ようやく佳貴と話すことができたのは、それから二週間が経った英語の授業中だった。コミュニケーションの授業ではくじを引いて席を決めていたのだが、佳貴とペアになった。よろしく、とお互いに声を掛け合って以降、私はただひたすらどう本題を切り出すべきか悩んでいた。突然ロック好きなんだよね? と質問したら気味悪がられるだろうか。この前偶然見ちゃったんだけどさ、なんて言ったら余計に怪しいだろうか。先生の話なんて少しも頭に入ってこなかった。


突然教室が騒がしくなって、はっと顔を上げた。さっきまで黙って先生の話を聞いていたクラスメイトたちが、それぞれのペアと英語で会話を始めていた。慌てて教科書に目を落としたけれど、私はページさえ開いていなかった。


「13ページだって」


狼狽えていたところに突然声を掛けられて、思わず肩が弾んだ。それすら恥ずかしくてぎこちない動きで隣をちらりと見る。佳貴が、ここ、と大きな挿絵の入った13ページを指さした。


「ありがとう」


そのページに書かれた例文を使ってペアに質問をするということだったらしい。名前や誕生日、好きな食べ物などをお互いに聞き出して、それから趣味の話になった。思いがけないチャンスだった。


「What’s your hobby?」

「I really love to listen to music」

「What’kind of music do you like?」

「I like rock music」


そこまで答えて、それ以上は英語力が続かなかった。けれど私の答えを聞いた佳貴の目が輝いたのを見逃さなかった。


「そういえばこの前ちらっと見ちゃったんだけどさ、筧くんも邦ロック好きなの?」


雑誌を広げていたのを見てしまったと素直に白状すると、佳貴は予想に反して嬉しそうな笑みを浮かべた。


「めっちゃ好き!」


声のボリュームを必死で抑えながら、私たちは逸る思いのままに早口で喋り続けた。

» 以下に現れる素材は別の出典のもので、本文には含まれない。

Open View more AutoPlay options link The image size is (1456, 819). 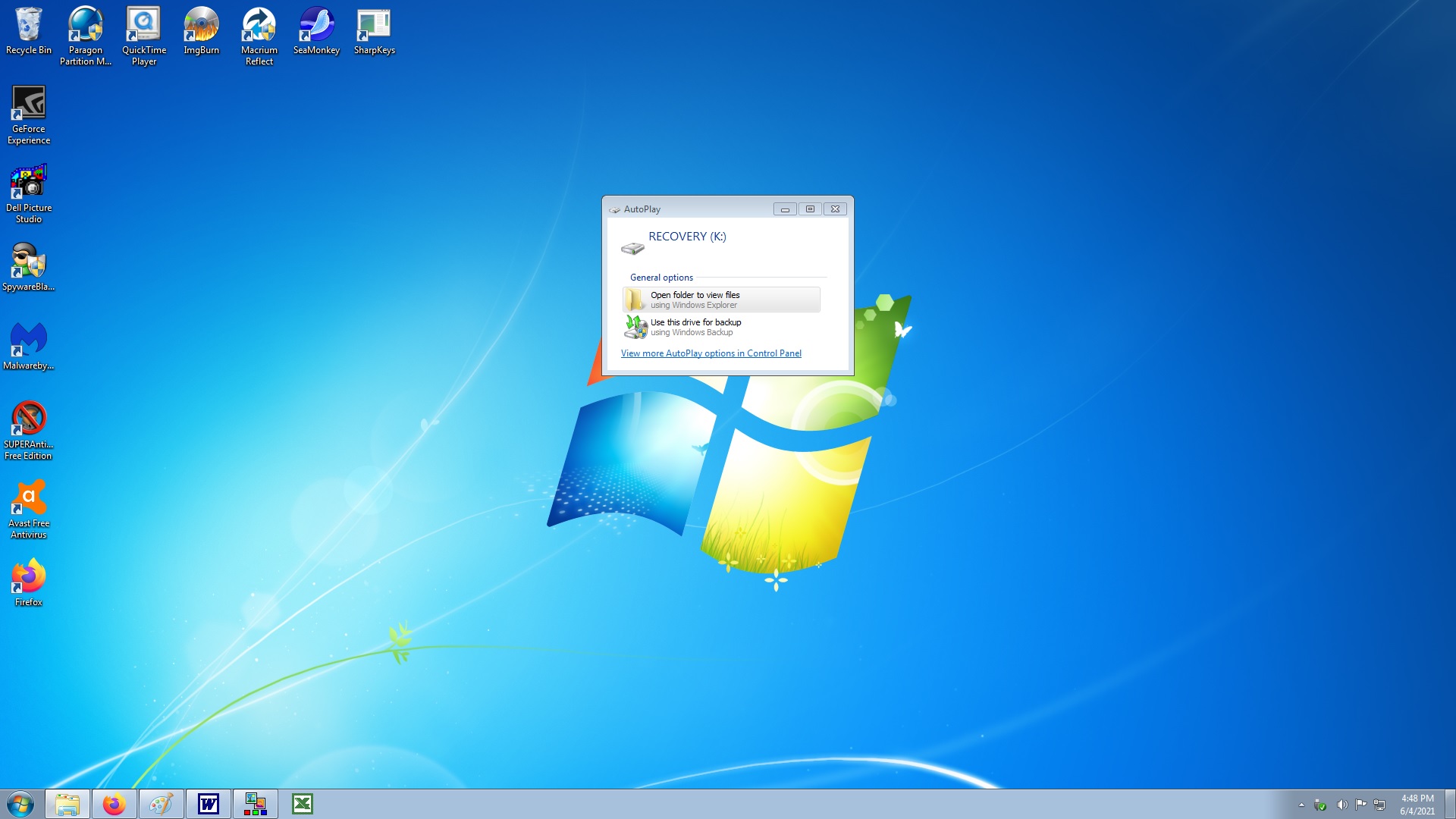(x=711, y=353)
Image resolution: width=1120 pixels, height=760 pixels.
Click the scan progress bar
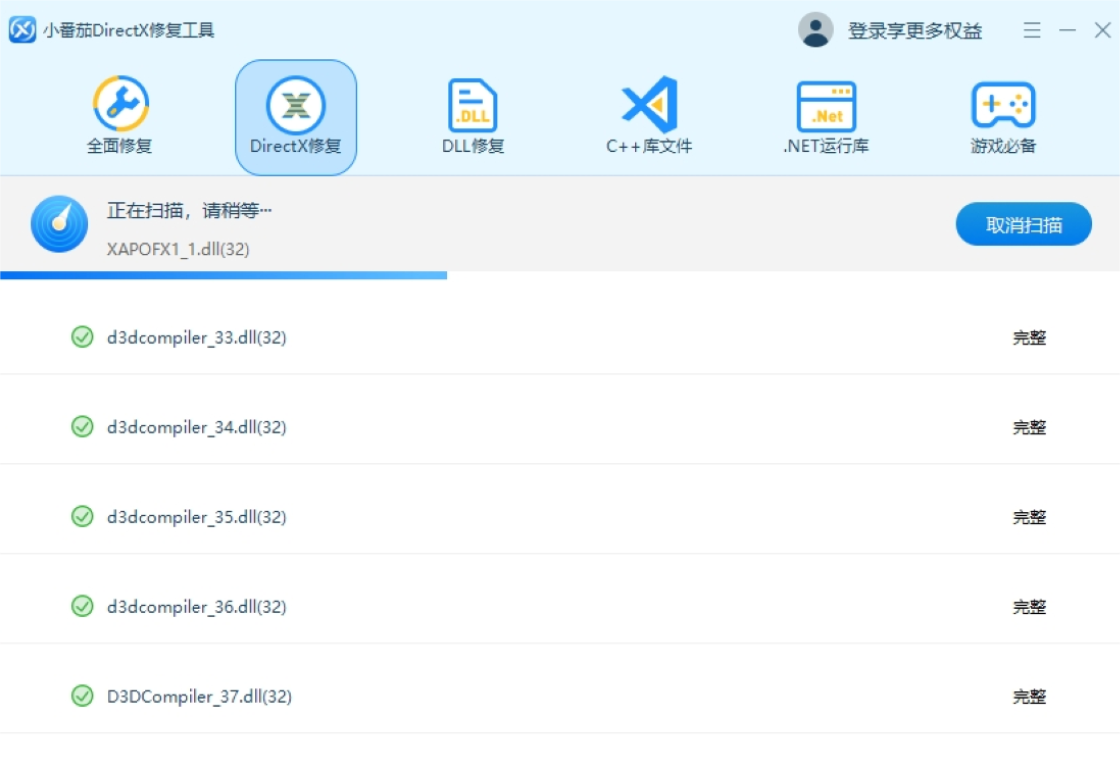click(223, 275)
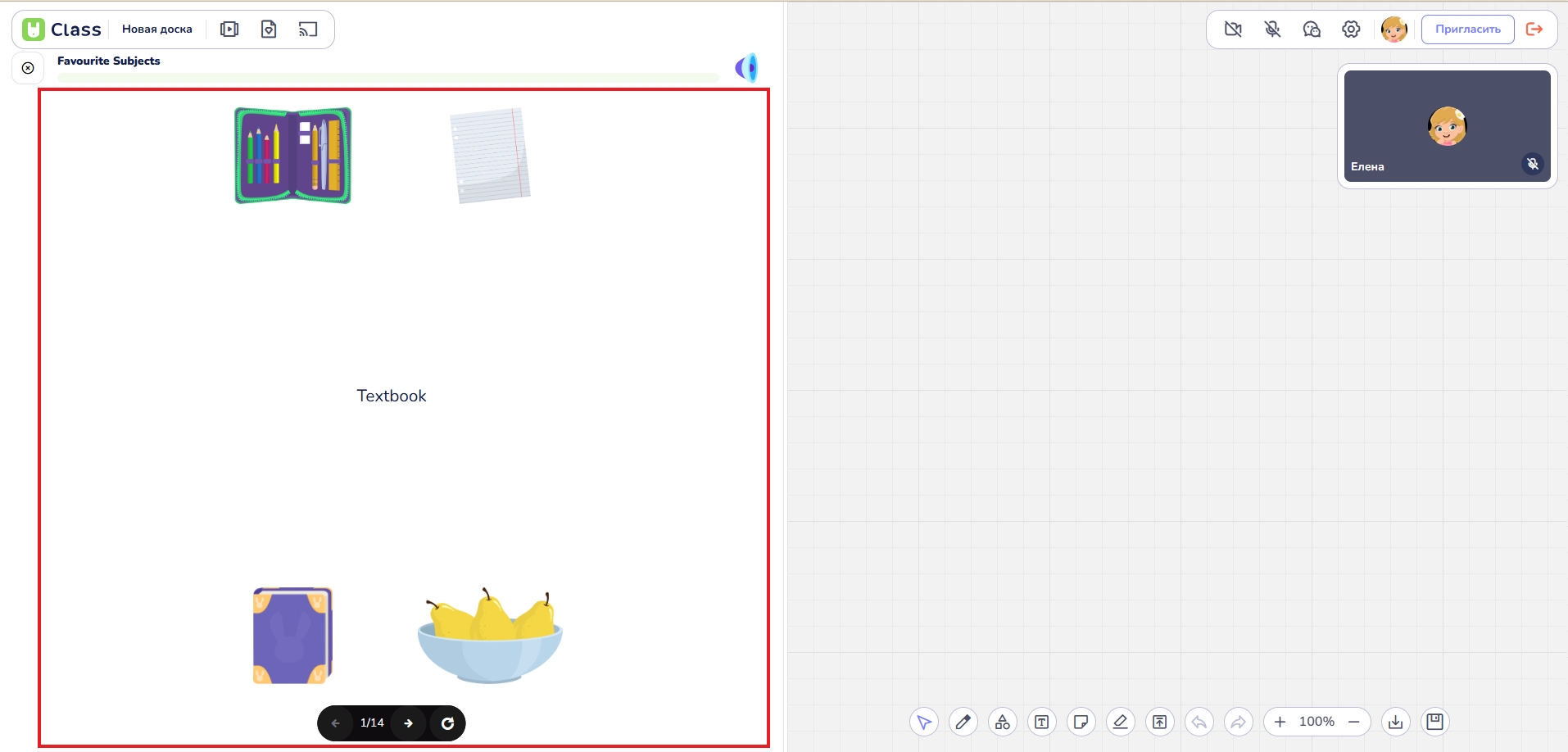Zoom in with the plus button
This screenshot has height=752, width=1568.
1280,722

佳貴は有名なバンドはもちろん、私が好きなマイナーバンドのことまで知っていた。


「シルビーめっちゃ良いよな!」


彼がそう言ったとき、思わず涙が滲んだ。私が勧めるまでもなくシルビーのことを知っている人に、彼らの曲を良いという人に初めて出会ったのだ。好きなものを共有できるひとがいるというのは、これほどまでに嬉しいことなのかと感動してしまった。

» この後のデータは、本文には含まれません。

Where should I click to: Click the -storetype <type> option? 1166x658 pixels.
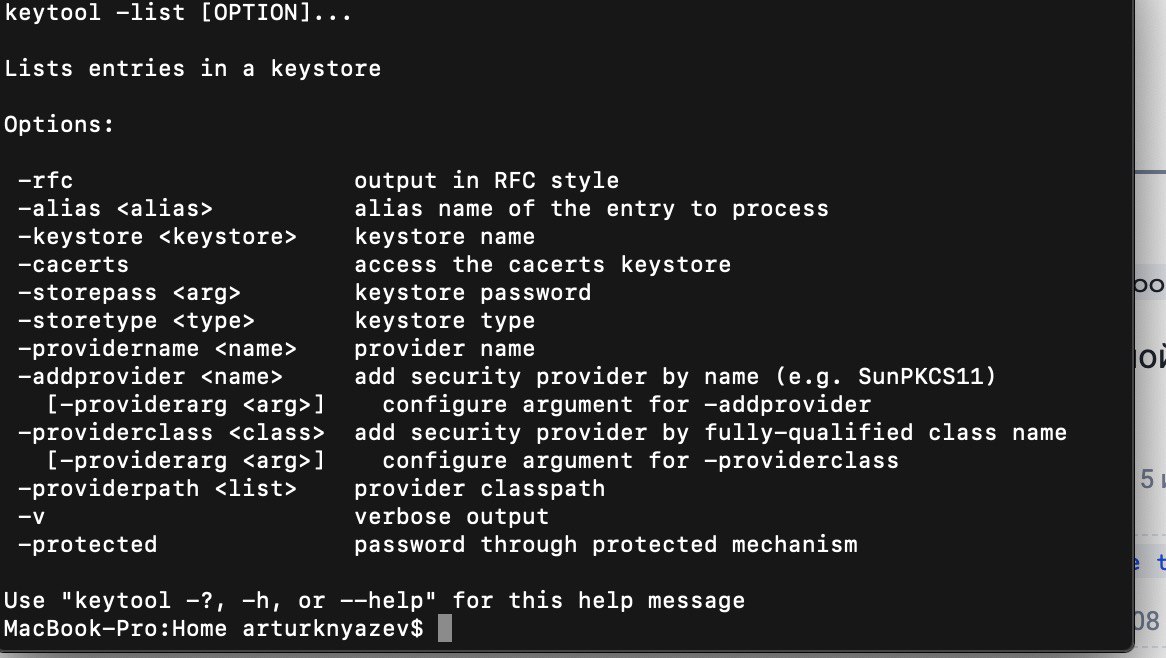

佳貴が好きなバンドのなかには聞いたことがあるものも、名前しか知らないものもあった。私たちはお互いにお勧めのバンドを紹介しあったりCDを貸し借りしたりするようになって、あっという間に仲良くなった。二人でライブに出かけることも少なくなかった。


 佳貴は小さな頃にピアノを習っていて、中学生でロックに目覚めるとベースを始めた。私とは違ってただ聴くだけじゃ物足りなかったらしい。うちの高校には軽音楽部が無かったから、二年生になる頃には他校の生徒たちとバンドを組み、ベーシストになった。

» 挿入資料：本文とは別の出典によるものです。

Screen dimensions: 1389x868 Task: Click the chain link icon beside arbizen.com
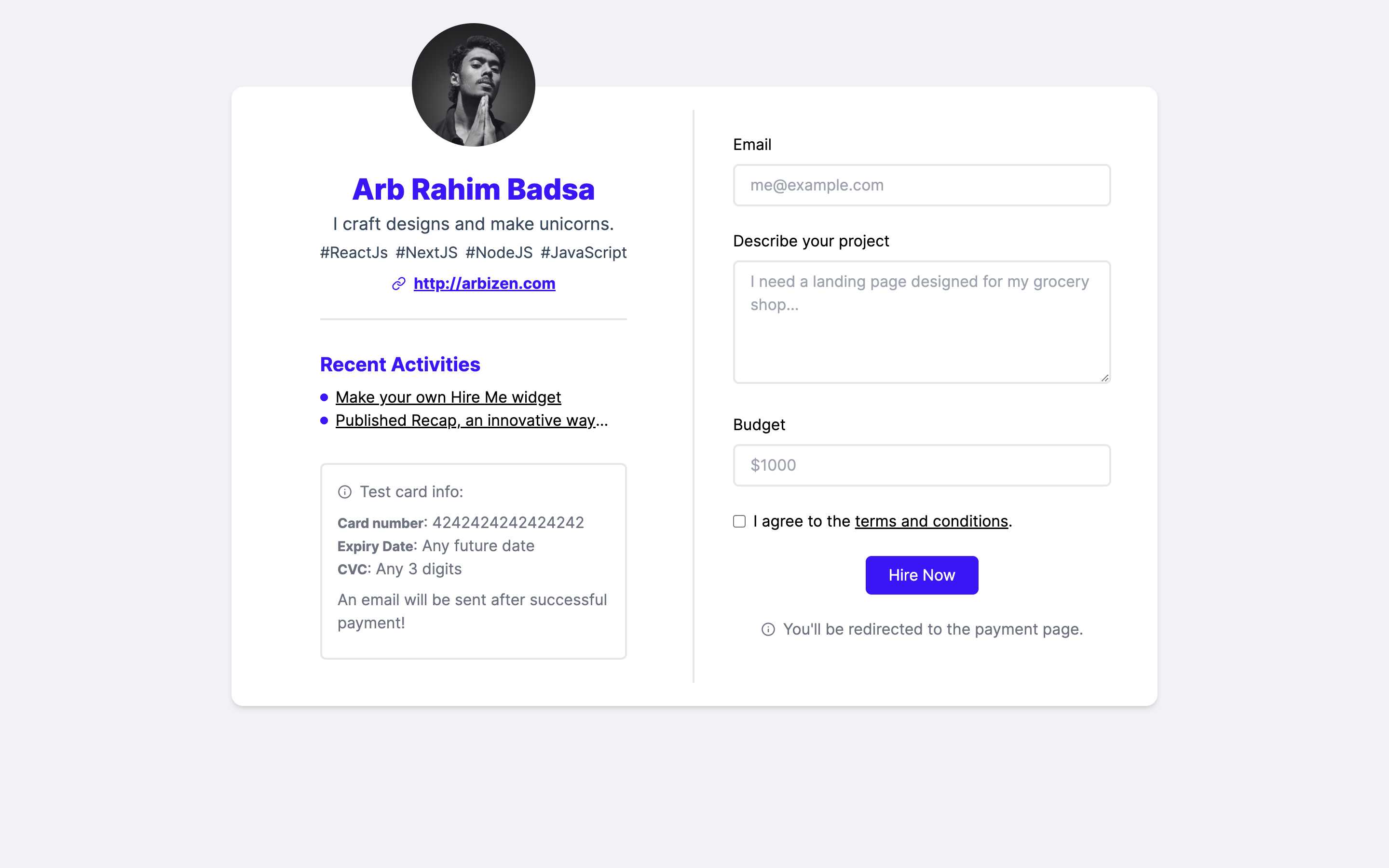point(398,284)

有名無名を問わず、ステージの上で音楽を奏でる人種にどうしようもなく憧れを抱いていた私は、間近でバンドを見られることが嬉しくて、頻繁に練習を見学させてもらっていた。


学校では私と佳貴が付き合っているという噂が流れたけれど、私たちの間にはそんな雰囲気は無かった。一緒に夢を追っている同志のような気持ちだった。